----- Passage to read -----
AIOZ AI / Apr 7th / 163 min read

FedEFM - Federated Endovascular Foundation Model with Unseen Data (Part 3)

The way to train our FedEFM and integrated the weights to various downstream task.

In this part, we will deeply dive into the way to train our FedEFM and integrated the weights to various downstream task.

Method

Notations

We describe the notations used in the methodology

Notation	Description
$\theta_i(k)$	Weights in silo $i$ in commuication round $k$
$\xi_i$	Mini batch data in silo $i$
$\theta_{i \rightarrow j}$	Weights in silo $i$ that is transferred to silo $j$
$\hat{\theta}_{i \rightarrow j}$	Successfully transferred weights from silo $j$ back to silo $i$
$\mathcal{L}_c$	Foundation loss function
$\alpha$	Learning rate
$\mathcal{N}_i$	In-neighbors of silo $i$ in the topology
$T$	Temperature for distillation
$\vartheta \in \{0,1\}$	Accumulation status
$N$	Number of silos

Federated Distillation

Figure 1 demonstrate the algorithm used for training a foundation model within a decentralized federated learning process, effectively addressing the issue of the unseen data problem.
----- Supplied information -----
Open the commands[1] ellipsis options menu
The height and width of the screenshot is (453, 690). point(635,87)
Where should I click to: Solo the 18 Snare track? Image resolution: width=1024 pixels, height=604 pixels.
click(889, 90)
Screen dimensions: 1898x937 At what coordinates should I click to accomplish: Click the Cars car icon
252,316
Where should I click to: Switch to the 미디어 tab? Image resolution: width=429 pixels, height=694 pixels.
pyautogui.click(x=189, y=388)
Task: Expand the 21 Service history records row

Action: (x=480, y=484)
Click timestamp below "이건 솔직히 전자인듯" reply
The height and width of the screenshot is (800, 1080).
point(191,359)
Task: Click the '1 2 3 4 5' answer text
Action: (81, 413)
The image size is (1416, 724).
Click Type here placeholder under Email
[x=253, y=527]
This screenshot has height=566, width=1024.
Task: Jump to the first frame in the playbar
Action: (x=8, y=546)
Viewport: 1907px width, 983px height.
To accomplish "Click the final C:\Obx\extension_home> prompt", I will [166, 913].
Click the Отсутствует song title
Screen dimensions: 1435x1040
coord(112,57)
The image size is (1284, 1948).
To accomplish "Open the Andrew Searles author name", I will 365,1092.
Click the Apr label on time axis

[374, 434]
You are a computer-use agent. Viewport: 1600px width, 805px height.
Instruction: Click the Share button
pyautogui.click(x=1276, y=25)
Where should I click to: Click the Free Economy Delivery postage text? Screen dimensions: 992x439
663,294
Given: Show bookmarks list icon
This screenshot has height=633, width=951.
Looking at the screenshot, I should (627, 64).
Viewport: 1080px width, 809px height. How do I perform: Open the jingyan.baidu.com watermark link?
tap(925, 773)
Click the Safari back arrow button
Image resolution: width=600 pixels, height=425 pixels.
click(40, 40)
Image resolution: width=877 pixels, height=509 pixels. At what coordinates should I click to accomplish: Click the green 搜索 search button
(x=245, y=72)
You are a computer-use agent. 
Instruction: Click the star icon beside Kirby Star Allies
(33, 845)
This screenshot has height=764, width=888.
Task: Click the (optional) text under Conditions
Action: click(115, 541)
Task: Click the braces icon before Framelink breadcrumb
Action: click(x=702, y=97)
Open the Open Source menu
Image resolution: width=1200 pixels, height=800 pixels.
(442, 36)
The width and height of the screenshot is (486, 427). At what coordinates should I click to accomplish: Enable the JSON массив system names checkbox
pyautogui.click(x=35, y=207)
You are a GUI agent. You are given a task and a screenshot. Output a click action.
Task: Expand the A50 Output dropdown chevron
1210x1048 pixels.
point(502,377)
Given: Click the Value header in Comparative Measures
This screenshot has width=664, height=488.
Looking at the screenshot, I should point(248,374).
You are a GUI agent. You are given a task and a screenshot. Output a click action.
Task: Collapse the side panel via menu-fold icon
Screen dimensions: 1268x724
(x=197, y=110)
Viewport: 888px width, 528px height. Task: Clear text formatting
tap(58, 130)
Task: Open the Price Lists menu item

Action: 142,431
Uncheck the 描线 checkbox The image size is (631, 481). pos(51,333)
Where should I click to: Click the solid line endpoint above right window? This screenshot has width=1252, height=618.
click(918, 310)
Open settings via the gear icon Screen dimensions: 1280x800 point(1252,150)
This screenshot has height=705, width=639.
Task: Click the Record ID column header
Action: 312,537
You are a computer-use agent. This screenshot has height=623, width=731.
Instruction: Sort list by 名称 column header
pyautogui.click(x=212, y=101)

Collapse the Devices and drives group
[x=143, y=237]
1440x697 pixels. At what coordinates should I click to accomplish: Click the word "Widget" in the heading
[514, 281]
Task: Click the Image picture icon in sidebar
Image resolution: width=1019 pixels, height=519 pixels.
-----
● To do:
Extract the portion of the FedEFM article starting at "Figure 1 demonstrate" and ending at "unseen data problem.", copying it without alteration.

● Answer section:
Figure 1 demonstrate the algorithm used for training a foundation model within a decentralized federated learning process, effectively addressing the issue of the unseen data problem.